▸ **INSTRUCTION**
Could you copy the stretch from the line containing "1344x768 pixels. At" through the line containing "pyautogui.click(x=918, y=488)" so that it matches character for character?

▸ **SOURCE RECORDS**
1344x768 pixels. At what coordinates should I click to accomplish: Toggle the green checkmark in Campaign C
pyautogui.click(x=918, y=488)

---

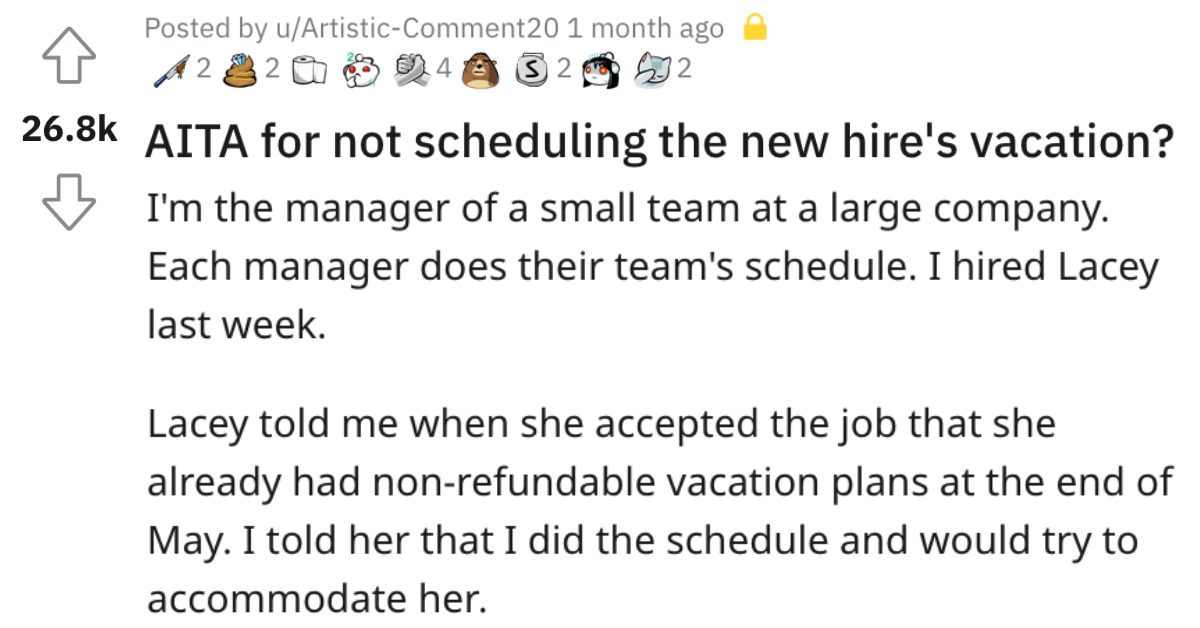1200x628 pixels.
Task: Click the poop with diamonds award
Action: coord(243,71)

* * *

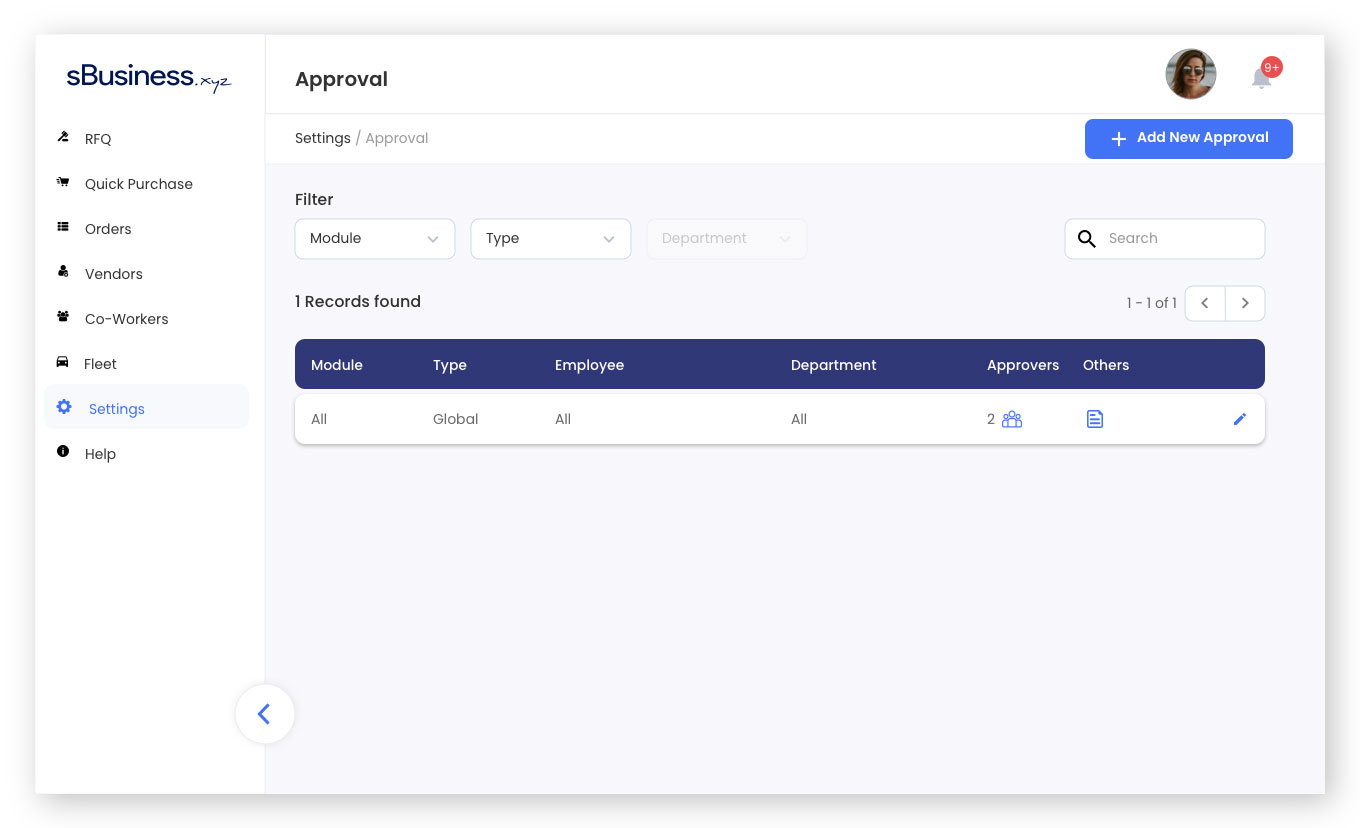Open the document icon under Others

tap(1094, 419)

▸ **EXERCISE SOLUTION**
1344x768 pixels. At what coordinates should I click to accomplish: Toggle the green checkmark in Campaign C
pyautogui.click(x=918, y=488)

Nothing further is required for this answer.